RECORDS FOR THE TASK section start

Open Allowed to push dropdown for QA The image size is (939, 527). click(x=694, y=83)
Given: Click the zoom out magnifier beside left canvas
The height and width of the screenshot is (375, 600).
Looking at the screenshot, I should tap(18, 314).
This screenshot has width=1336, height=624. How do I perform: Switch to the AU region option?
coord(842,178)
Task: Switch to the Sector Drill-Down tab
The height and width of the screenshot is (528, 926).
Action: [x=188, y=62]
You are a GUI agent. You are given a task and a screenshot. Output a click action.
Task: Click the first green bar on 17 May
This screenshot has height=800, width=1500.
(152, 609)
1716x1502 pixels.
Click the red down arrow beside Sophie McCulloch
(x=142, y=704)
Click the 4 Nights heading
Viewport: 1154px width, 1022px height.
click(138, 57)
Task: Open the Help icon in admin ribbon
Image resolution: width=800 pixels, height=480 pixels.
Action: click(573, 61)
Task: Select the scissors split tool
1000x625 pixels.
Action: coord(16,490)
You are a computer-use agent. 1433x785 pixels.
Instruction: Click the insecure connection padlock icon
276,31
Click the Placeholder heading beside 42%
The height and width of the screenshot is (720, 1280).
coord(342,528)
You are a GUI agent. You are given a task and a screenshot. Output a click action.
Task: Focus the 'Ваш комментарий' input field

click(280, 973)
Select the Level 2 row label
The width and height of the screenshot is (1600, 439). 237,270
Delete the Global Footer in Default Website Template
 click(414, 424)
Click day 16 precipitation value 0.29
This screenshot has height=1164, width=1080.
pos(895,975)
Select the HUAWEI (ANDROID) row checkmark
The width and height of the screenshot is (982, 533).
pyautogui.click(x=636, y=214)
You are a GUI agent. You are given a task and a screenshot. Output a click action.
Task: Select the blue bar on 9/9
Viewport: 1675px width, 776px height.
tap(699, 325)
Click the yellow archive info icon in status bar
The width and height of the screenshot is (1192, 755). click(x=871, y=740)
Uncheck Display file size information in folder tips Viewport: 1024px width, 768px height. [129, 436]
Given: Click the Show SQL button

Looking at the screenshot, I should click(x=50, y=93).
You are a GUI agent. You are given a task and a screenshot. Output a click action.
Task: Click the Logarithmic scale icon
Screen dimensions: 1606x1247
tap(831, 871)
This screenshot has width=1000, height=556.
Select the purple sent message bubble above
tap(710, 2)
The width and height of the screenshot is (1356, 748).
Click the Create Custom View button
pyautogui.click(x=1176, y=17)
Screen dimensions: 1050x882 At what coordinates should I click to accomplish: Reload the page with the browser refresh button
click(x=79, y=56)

RECORDS FOR THE TASK section end

### EXERCISE
Starting at the line that contains "This screenshot has width=1000, height=556.", copy every line down to the last line of the records above, exactly as written.

### EXPECTED ANSWER
This screenshot has width=1000, height=556.
Select the purple sent message bubble above
tap(710, 2)
The width and height of the screenshot is (1356, 748).
Click the Create Custom View button
pyautogui.click(x=1176, y=17)
Screen dimensions: 1050x882 At what coordinates should I click to accomplish: Reload the page with the browser refresh button
click(x=79, y=56)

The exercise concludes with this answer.